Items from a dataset
• • • •

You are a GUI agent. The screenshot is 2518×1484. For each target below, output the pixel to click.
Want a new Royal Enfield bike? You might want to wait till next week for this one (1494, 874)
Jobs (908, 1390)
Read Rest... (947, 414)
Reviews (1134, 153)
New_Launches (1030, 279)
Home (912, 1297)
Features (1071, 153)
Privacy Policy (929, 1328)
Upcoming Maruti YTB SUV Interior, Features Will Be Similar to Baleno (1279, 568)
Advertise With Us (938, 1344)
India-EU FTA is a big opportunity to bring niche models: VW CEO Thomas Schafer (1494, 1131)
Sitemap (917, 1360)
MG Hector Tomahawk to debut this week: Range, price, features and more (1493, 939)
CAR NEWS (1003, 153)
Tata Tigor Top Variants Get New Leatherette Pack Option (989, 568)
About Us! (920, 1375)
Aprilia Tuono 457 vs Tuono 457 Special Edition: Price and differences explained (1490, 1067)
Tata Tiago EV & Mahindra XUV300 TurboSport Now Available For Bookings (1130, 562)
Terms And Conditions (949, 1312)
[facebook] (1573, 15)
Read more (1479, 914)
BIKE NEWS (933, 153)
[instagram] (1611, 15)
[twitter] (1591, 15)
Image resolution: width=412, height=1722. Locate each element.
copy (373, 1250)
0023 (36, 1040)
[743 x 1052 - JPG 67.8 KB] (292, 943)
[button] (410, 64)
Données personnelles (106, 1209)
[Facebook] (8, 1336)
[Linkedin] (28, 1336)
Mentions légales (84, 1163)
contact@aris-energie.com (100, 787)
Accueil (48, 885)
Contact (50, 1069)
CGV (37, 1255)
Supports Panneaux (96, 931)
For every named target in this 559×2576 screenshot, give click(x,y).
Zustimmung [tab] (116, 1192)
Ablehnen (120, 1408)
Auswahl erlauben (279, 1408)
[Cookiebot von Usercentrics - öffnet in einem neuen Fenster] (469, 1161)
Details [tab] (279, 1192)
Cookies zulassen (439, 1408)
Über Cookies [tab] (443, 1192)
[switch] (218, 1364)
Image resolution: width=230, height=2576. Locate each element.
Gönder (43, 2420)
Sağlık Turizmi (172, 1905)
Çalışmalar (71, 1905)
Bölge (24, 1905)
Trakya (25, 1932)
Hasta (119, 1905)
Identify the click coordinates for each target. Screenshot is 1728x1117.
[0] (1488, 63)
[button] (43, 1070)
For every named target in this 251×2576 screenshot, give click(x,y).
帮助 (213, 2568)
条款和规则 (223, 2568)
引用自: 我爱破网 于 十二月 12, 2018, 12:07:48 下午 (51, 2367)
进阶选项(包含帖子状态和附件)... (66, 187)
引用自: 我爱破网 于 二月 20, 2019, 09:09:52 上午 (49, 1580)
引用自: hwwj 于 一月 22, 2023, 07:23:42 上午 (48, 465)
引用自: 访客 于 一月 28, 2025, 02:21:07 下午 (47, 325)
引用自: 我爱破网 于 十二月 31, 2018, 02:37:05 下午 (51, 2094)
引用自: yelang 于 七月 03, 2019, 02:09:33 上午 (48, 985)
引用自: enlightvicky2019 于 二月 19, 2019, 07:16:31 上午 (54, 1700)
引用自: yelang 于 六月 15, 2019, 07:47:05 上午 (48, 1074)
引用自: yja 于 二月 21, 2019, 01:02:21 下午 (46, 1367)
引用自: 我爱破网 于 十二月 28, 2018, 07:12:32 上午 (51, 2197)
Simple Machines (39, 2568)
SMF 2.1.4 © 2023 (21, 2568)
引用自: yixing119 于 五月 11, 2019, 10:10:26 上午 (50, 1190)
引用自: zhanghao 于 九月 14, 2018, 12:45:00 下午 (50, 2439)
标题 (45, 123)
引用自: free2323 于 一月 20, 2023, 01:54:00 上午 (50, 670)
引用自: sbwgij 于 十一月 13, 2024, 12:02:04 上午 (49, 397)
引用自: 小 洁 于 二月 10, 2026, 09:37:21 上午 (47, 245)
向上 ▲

• • • •

[Instructions to follow]
Please reproduce, exactly as they appear above, the lines from the line containing "Privacy Policy (929, 1328)" up to and including the line containing "Read more (1479, 914)".

[Answer below]
Privacy Policy (929, 1328)
Upcoming Maruti YTB SUV Interior, Features Will Be Similar to Baleno (1279, 568)
Advertise With Us (938, 1344)
India-EU FTA is a big opportunity to bring niche models: VW CEO Thomas Schafer (1494, 1131)
Sitemap (917, 1360)
MG Hector Tomahawk to debut this week: Range, price, features and more (1493, 939)
CAR NEWS (1003, 153)
Tata Tigor Top Variants Get New Leatherette Pack Option (989, 568)
About Us! (920, 1375)
Aprilia Tuono 457 vs Tuono 457 Special Edition: Price and differences explained (1490, 1067)
Tata Tiago EV & Mahindra XUV300 TurboSport Now Available For Bookings (1130, 562)
Terms And Conditions (949, 1312)
[facebook] (1573, 15)
Read more (1479, 914)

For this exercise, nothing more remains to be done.